Advances to the next wave. **Failed sentinels from the skipped wave are not retried** — they stay on the old image until you deploy them individually or kick off a new rollout.

### Cancel — stop here, keep the new image on whatever succeeded

```bash theme={"theme":"kanagawa-wave"}
curl -X POST "$RESTATE_URL/hydra.v1.SentinelRolloutService/singleton/Cancel" \
  -H "Authorization: Bearer $RESTATE_TOKEN" \
  -H "Content-Type: application/json" \
  -d '{}'
```

The "live with it" exit. Succeeded sentinels keep the new image; failed ones stay where they are. Valid from `in_progress` or `paused`.

### RollbackAll — revert every sentinel that took the new image

```bash theme={"theme":"kanagawa-wave"}
curl -X POST "$RESTATE_URL/hydra.v1.SentinelRolloutService/singleton/RollbackAll" \
  -H "Authorization: Bearer $RESTATE_TOKEN" \
  -H "Content-Type: application/json" \
  -d '{}'
```

Fans `SentinelService.Deploy` back to each sentinel's previous image (captured at rollout start).
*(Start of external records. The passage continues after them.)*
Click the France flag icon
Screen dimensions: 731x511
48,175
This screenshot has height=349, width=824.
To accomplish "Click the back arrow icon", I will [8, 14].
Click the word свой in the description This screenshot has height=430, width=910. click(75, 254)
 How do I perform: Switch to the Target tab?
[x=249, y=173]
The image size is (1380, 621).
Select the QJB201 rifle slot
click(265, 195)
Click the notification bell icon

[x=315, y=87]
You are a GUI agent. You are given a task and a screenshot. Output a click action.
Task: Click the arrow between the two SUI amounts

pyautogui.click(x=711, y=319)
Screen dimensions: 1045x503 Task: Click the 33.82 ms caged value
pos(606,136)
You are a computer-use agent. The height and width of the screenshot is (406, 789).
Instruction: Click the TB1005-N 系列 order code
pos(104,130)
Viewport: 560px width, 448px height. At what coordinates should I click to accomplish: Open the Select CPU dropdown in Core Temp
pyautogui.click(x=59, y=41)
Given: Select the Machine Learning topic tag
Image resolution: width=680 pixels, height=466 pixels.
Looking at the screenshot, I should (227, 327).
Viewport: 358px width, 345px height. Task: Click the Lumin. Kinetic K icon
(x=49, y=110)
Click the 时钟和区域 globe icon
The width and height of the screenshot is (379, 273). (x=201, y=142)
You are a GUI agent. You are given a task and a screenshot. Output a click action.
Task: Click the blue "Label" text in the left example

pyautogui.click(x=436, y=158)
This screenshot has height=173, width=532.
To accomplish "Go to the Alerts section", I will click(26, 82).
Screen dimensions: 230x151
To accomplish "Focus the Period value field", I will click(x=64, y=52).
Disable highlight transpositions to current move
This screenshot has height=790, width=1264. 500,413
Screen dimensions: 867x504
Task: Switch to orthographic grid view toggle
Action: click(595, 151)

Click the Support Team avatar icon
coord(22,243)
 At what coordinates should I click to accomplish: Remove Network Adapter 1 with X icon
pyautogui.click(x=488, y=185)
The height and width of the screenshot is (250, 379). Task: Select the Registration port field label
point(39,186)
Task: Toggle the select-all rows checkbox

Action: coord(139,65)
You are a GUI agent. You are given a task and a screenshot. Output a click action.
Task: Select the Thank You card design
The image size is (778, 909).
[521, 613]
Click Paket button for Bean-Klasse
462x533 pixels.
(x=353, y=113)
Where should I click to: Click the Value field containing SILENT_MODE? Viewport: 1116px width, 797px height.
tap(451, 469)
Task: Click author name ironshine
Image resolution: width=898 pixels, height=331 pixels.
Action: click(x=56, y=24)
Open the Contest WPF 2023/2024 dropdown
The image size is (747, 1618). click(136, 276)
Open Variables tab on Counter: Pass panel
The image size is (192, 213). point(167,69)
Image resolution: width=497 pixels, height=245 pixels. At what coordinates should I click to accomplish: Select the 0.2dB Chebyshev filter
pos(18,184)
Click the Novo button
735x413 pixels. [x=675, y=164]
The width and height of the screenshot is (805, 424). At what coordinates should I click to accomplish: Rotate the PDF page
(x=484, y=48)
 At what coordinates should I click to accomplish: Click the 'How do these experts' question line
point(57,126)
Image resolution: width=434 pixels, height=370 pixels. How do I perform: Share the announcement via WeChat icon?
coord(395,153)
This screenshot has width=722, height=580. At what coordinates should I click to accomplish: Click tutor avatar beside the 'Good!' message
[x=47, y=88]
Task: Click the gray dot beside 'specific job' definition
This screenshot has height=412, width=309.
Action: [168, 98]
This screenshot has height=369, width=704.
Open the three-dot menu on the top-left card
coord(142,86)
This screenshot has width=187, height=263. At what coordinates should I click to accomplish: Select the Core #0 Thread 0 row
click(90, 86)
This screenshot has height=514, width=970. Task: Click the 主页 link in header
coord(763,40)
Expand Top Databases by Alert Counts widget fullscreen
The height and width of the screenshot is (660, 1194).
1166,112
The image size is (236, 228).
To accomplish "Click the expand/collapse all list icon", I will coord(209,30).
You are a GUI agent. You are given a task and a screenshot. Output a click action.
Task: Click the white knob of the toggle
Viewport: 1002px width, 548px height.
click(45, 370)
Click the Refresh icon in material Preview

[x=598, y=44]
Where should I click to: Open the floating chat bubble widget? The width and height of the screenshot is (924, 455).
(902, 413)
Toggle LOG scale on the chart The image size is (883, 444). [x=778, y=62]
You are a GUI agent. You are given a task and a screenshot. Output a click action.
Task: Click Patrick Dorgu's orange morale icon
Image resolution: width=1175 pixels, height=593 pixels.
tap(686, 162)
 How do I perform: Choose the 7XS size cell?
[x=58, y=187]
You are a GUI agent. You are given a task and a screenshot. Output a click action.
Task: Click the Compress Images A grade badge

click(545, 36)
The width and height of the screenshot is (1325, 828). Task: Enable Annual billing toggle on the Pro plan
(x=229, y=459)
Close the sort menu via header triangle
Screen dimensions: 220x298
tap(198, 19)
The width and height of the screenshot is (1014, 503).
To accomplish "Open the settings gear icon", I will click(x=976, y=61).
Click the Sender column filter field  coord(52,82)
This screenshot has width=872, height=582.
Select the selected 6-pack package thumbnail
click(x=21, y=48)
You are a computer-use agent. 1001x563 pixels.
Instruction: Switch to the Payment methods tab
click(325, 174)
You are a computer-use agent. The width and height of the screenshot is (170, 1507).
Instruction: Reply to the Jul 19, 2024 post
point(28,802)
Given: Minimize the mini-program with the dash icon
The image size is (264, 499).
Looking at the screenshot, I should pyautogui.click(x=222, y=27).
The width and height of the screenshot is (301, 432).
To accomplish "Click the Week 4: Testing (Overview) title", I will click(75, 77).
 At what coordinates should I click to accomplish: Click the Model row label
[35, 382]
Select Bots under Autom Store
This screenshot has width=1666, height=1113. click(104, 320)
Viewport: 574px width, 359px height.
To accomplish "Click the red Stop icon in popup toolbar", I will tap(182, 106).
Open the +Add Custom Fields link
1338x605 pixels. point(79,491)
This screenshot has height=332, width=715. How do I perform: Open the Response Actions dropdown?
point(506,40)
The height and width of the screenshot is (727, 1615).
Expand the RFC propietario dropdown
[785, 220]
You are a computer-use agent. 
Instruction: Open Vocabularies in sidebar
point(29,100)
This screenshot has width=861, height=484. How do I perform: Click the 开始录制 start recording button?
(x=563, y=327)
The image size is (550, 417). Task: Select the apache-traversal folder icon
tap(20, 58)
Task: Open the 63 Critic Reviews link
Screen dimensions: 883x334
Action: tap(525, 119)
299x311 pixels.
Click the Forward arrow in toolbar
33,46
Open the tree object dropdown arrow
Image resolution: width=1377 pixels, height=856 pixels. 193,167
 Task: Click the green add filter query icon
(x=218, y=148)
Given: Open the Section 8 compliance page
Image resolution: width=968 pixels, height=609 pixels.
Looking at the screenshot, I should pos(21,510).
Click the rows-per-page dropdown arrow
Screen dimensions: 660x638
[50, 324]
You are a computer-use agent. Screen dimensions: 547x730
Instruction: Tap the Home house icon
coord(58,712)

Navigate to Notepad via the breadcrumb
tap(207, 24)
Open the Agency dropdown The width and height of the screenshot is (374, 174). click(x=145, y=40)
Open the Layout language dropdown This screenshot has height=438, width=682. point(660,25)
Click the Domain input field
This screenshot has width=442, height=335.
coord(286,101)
Failed sentinels are not touched — they never took the new image. Valid from `paused` or `cancelled`. Response returns the count of sentinels successfully reverted.

## State reference

| State                              | Next legal ops                    |
| ---------------------------------- | --------------------------------- |
| `idle` / `completed` / `cancelled` | `Rollout`                         |
| `in_progress`                      | `Cancel`                          |
| `paused`                           | `Resume`, `Cancel`, `RollbackAll` |
| `rolling_back`                     | wait                              |

## Tips

* **Test on staging first.** The same RPCs exist on the staging control-plane — use the staging ingress URL and always run a full rollout there before prod.
* **Custom waves for emergencies.** Rolling back a bad image via a fresh rollout of the last-known-good tag is often faster than `RollbackAll` if most sentinels are already on the bad image — but think about what `previousImages` will capture before you do it.
* **The `singleton` key is intentional.** Don't try to run two rollouts at once by varying the key — clients always address `singleton`.